躁×鬱

どうしようもないわたし

けえかほおこく3「近代最悪の発明」

 サブカル系に通じていると必ずぶつかるものが、「しらけ」の時代である。60〜70年代、政治闘争の敗北により無を特徴とするイデオロギーが若者の中で自然と涵養されてきた。その結果、全体主義的思考を捨て、他者の存在を前提としない個人主義的な文化が生まれ、それがサブカルと言われるようになった。その言葉には彼らの「俺らはみんなみたいに真面目ばっかじゃやっていけないんだぜ」といった、ひねくれた、程度によってはアナーキズムと解することもできるマジョリティへの反発があったのかもしれない。
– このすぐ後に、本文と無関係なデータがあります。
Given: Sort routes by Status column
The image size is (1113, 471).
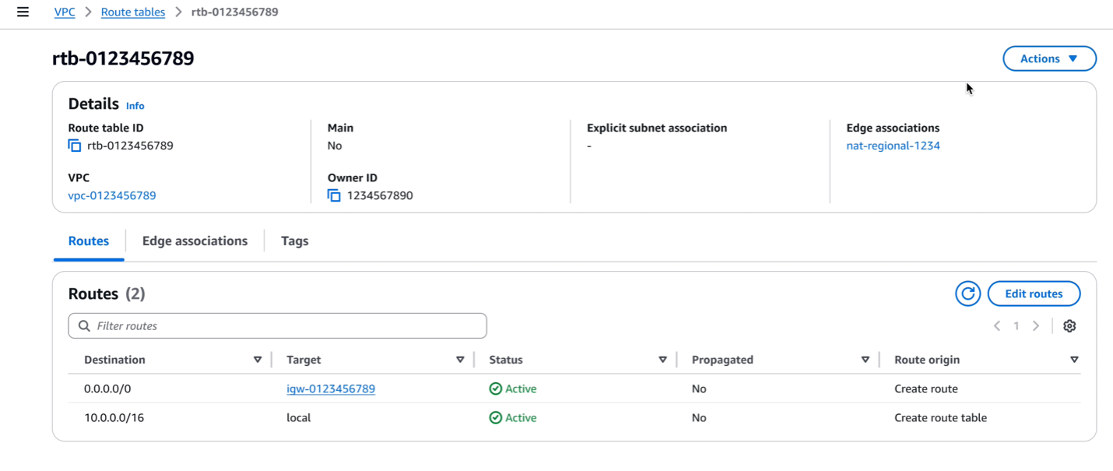Looking at the screenshot, I should point(662,360).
 しかしながら現在のサブカルはどうだろうか。悲しいことに、個人主義的な側面はなく、界隈の中で狭苦しく過ごすしかないものになっている。あるブランドを持っていないといけないし、リスカの経験の有無も問われる、飲んだことのある向精神薬について語れなければならない。これのどこに個人主義が入り込む余地があるというのだ。私が思うに、このような窮屈なものを作り出したのは「アイデンティティ」のせいではないだろうか。本来自由だったはずのサブカルに、同一性が求められる。なるほど、ギデンズが唱えた近代の徹底にサブカルも毒されたのだ。界隈が求める決まった思想、知識に追いつくことができずに悩む姿は高野悦子「20歳の原点」にも見られる。本来自由に向かって花開いたものが、逆に縛りを生むのはなんとも皮肉である。

 

 いまやサブカルは、自分の同一性を固定し、承認欲求を満たすための道具に落ちぶれてしまっている。00年代、南条あやの死亡をきっかけに精神科の病院に若い女性が殺到した。しかし彼女らのほとんどは精神疾患などはもっていなかった。彼女らは「自分は精神疾患を持っている」=「サブカルに属する人間」だという診断が欲しかっただけなのである。そのために薬の過剰服薬やリストカットを繰り返す者が跡を絶たなく、当時は腕に切り傷のある女性は診断しない病院が多かった。それに対抗する形でサブカル界隈のネット掲示板には、自傷行為をしていても診てくれる、もしくはすぐに精神疾患の診断を出す病院は盛んに共有されていた。自身が健康体であることより、不健康であること(と周りに認められること)が重要視されたアイデンティティの呪いはおぞましいものである。

 

 岡田斗司夫の言葉を借りて締めよう。現代のサブカルには「自分の好きなものは自分で決める強烈な意思威力と知性」が消えた。私はこのような文化は唾棄すべきものだと思うし、その背後にあるアイデンティティを脱却した「独立人」が増えてくれることを願うばかりである。